Em resposta à circular sob o nº 1068 que Vª Exª se dignou
enviar-me no dia 21 de dezembro de 1900, tenho a responder que a minha fraca e
humilhissima opinião junctamente com a pouca experiencia que tenho em assumptos
eleitoraes, me ditam o seguinte: As varias reformas por que tem passado a lei
eleitoral, comquanto tenham tendido a dar a mais ampla liberdade ao voto, e se
funda em theorias, mais ou menos em harmonia com os principios liberaes não se
coadunam com a practica no todo, porque emquanto houver homens, ha de haver
interesses, luctas pelos mesmos e grande dependencias, d´onde de ahi aquella
não harmonia. A ultima lei eleitoral parece-me sufficiente, porquanto nas
passadas eleições, a bôa vontade, energia, competencia e moralidade do homem
que preside à Administração Superior do nosso Paiz, mostraram eloquentemente
que com ella se podem fazer eleições, com a maxima liberdade, compativel com os
interesses partidários e sem violencias.
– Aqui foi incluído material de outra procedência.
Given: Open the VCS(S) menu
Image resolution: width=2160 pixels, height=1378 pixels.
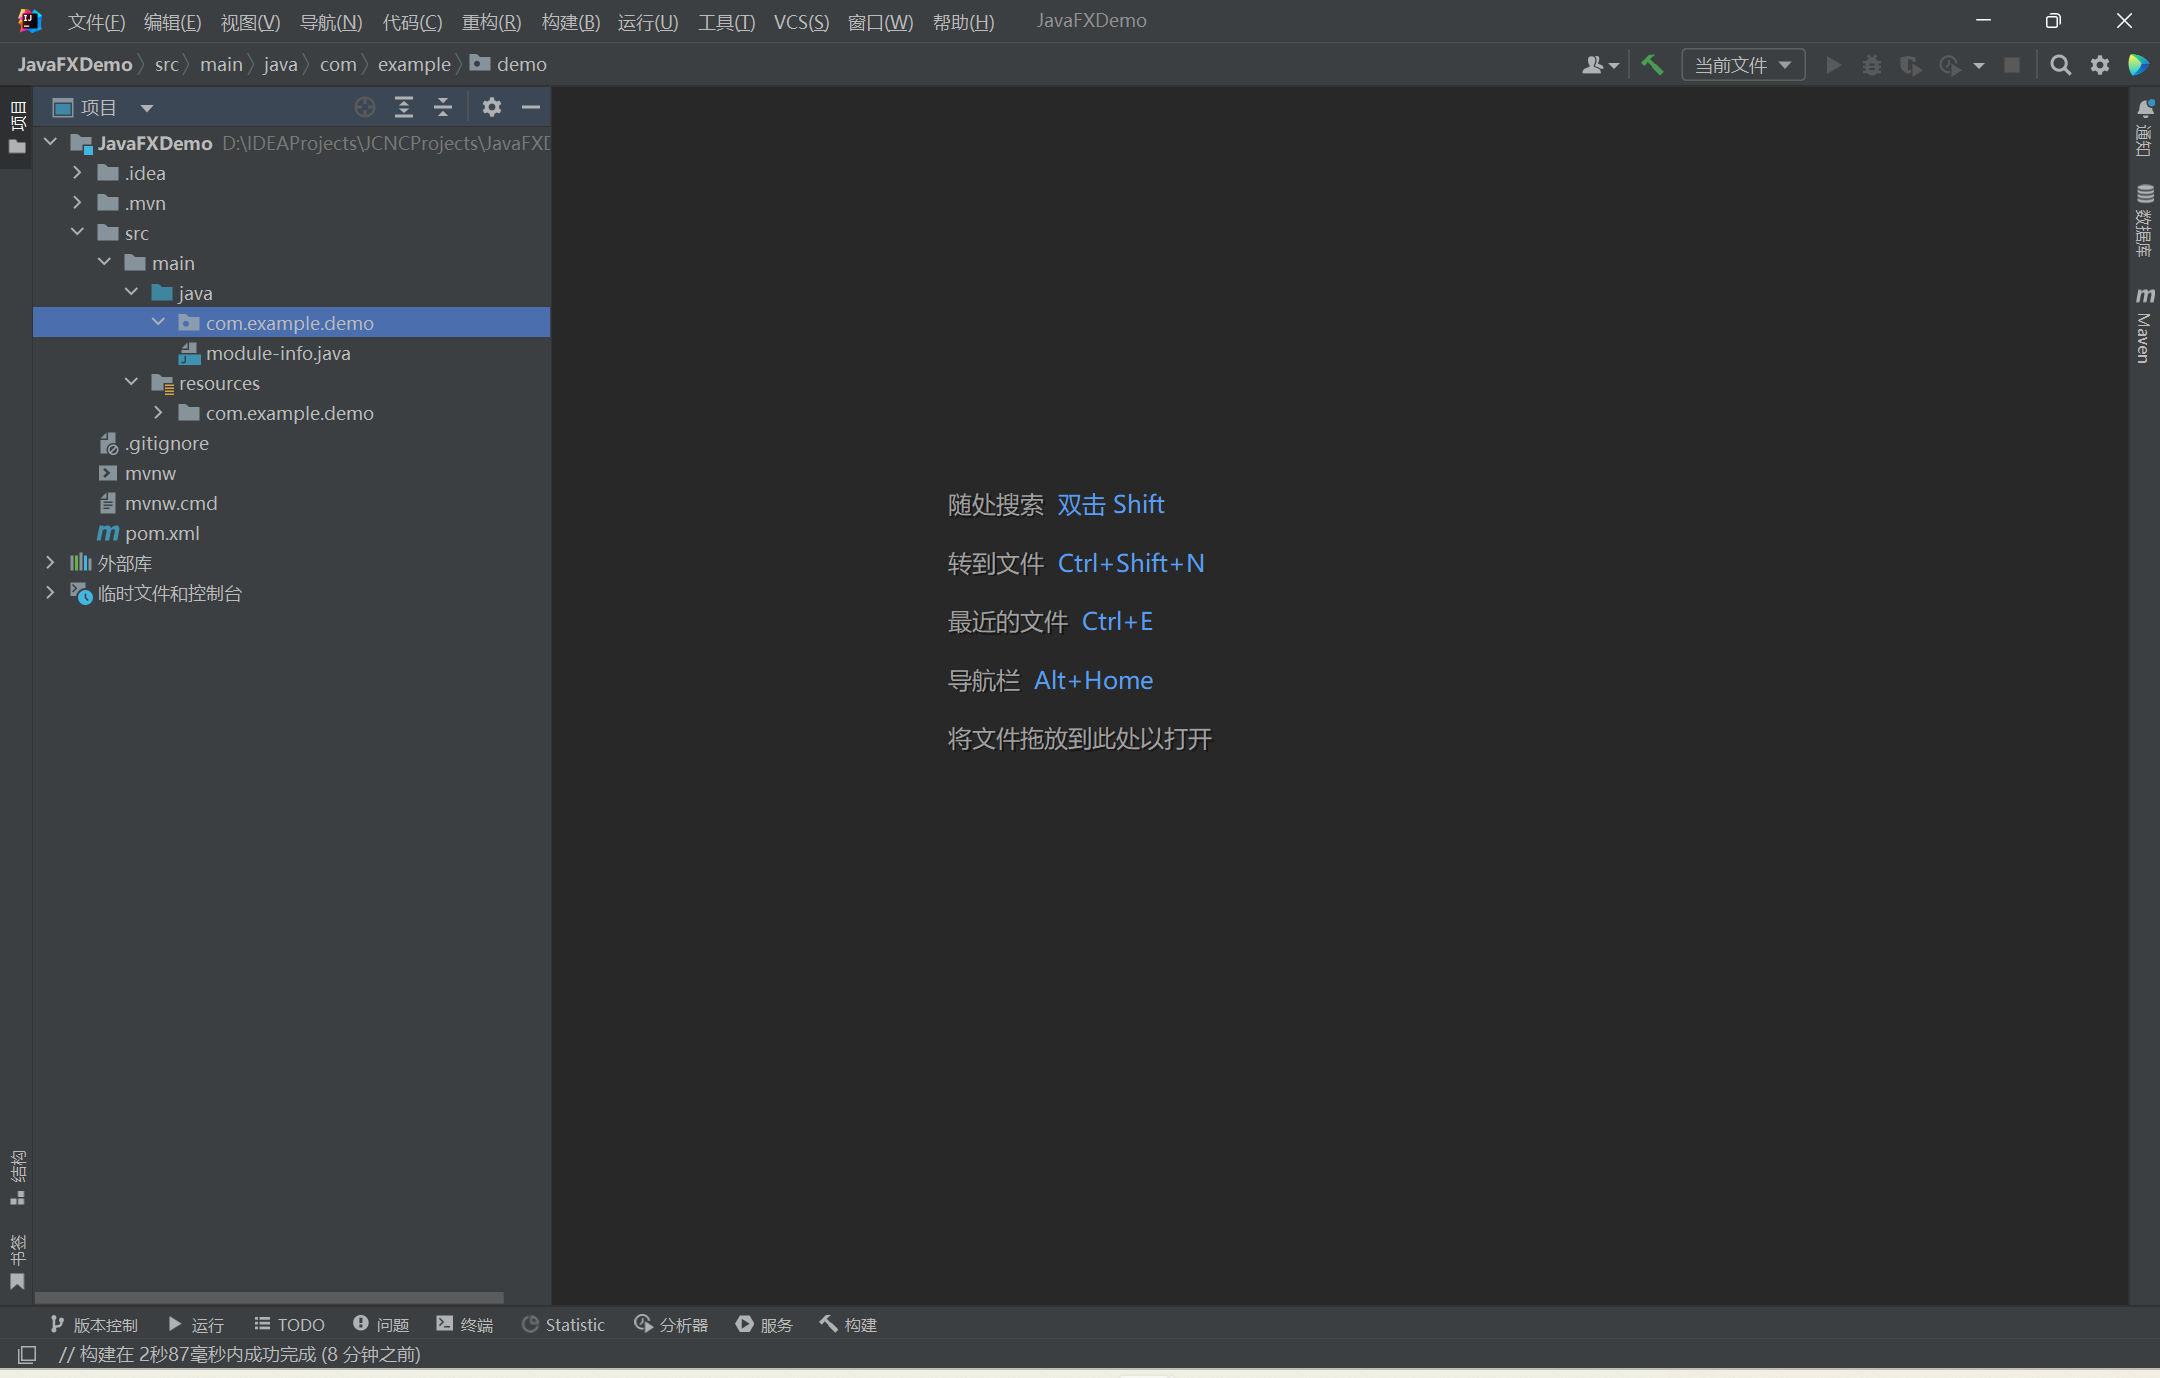Looking at the screenshot, I should 800,21.
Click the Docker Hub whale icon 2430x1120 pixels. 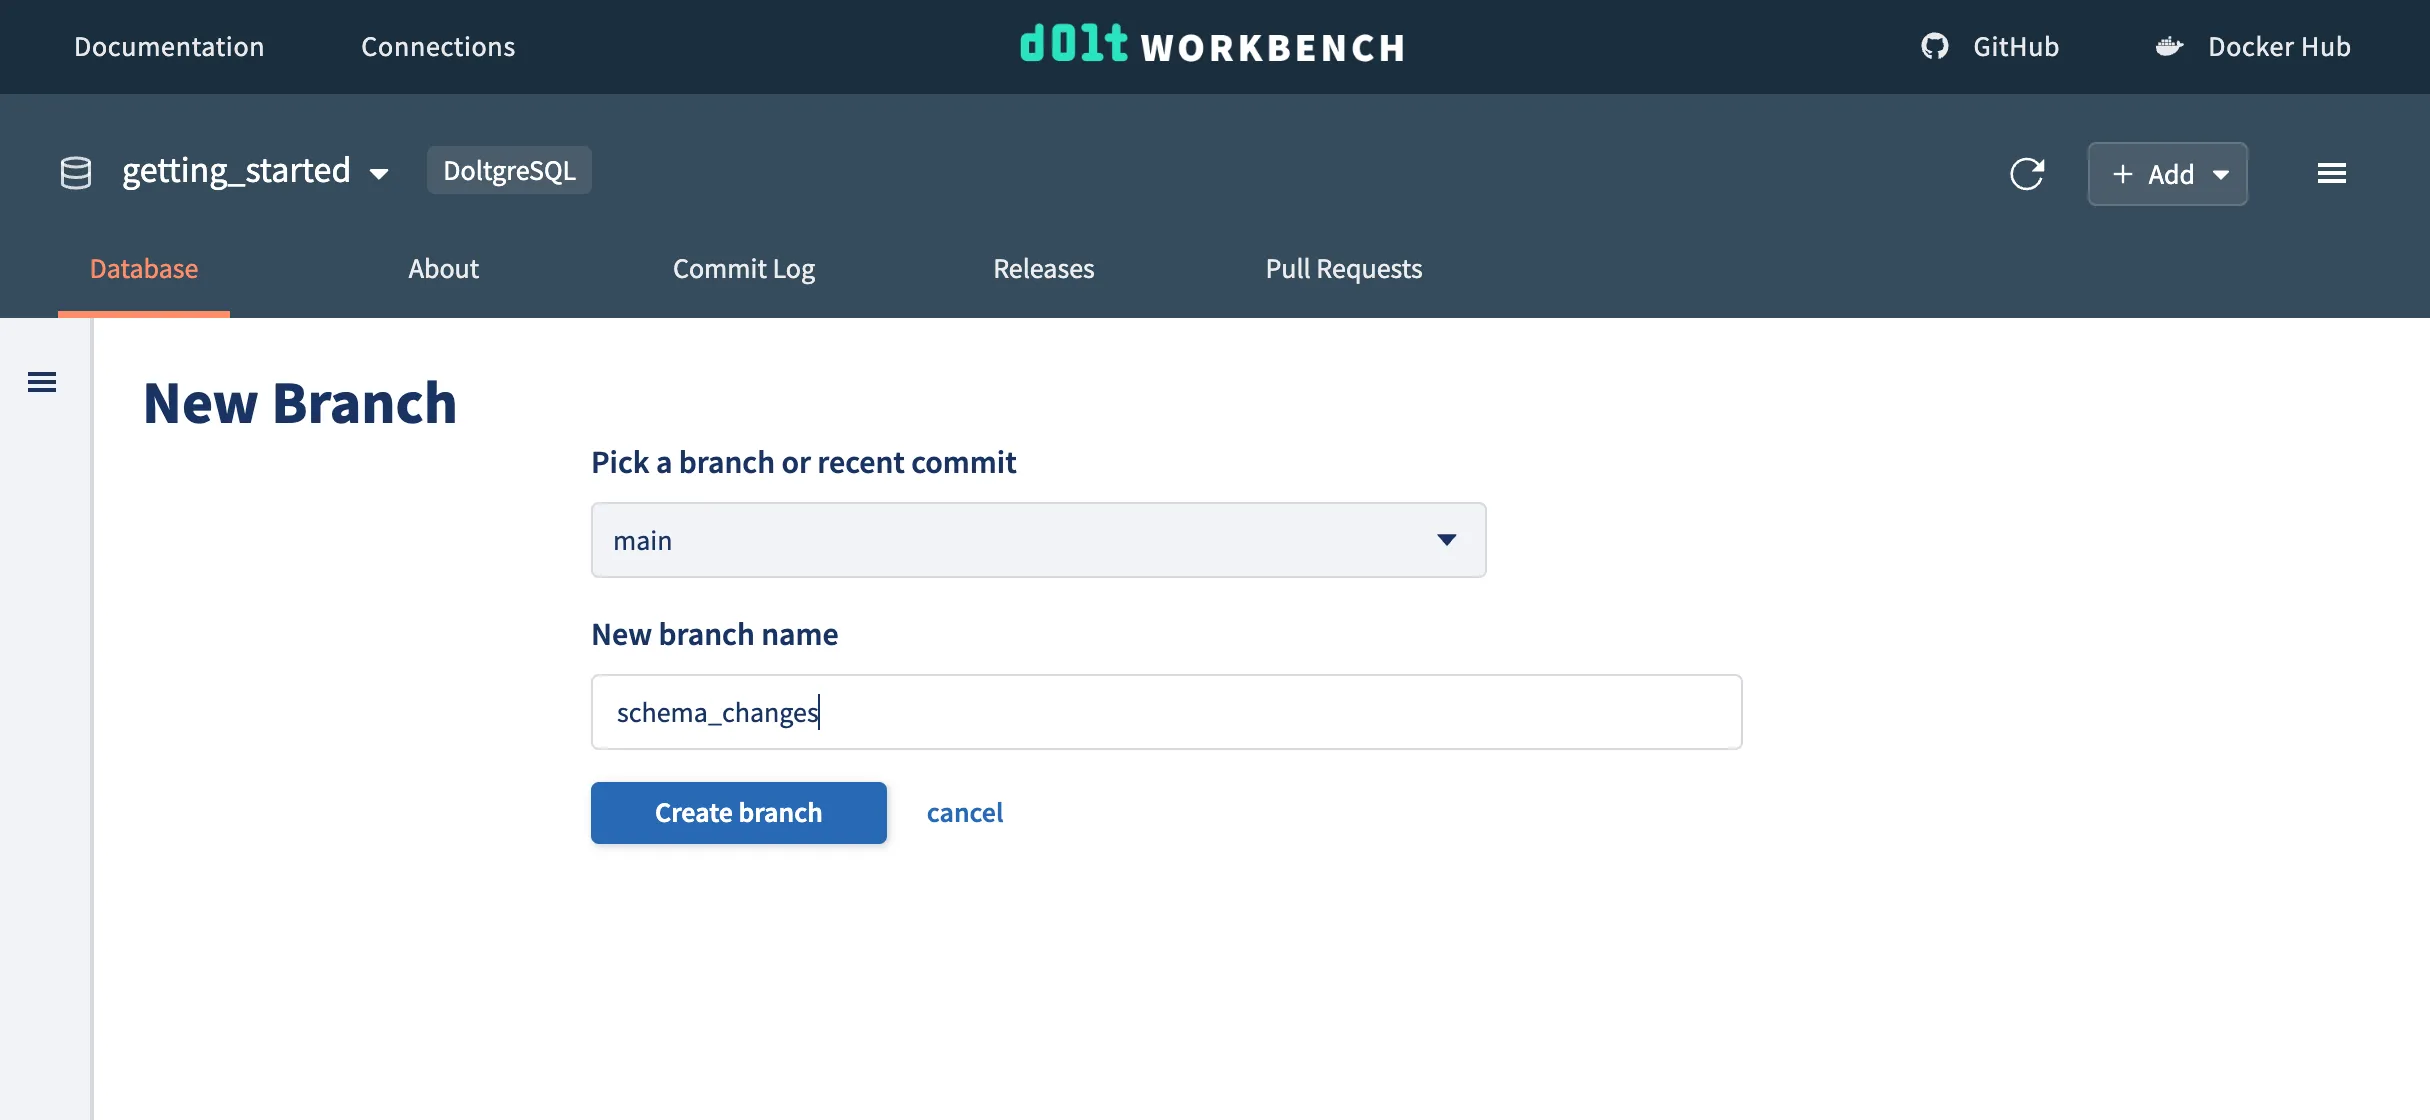(x=2169, y=46)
Comtudo, como esta circunstancia é
puramente eventual, porque depende das qualidade moraes do individuo que
preside ao governo do Paiz, é minha opinião e de harmonia com os principios que
deixo expostos, que o direito ao voto seja restringido, mais do na actual lei,
facultando-se apenas a individuos que pela sua illustração e condições de
fortuna pessoal, offereçam mais garantias de independencia.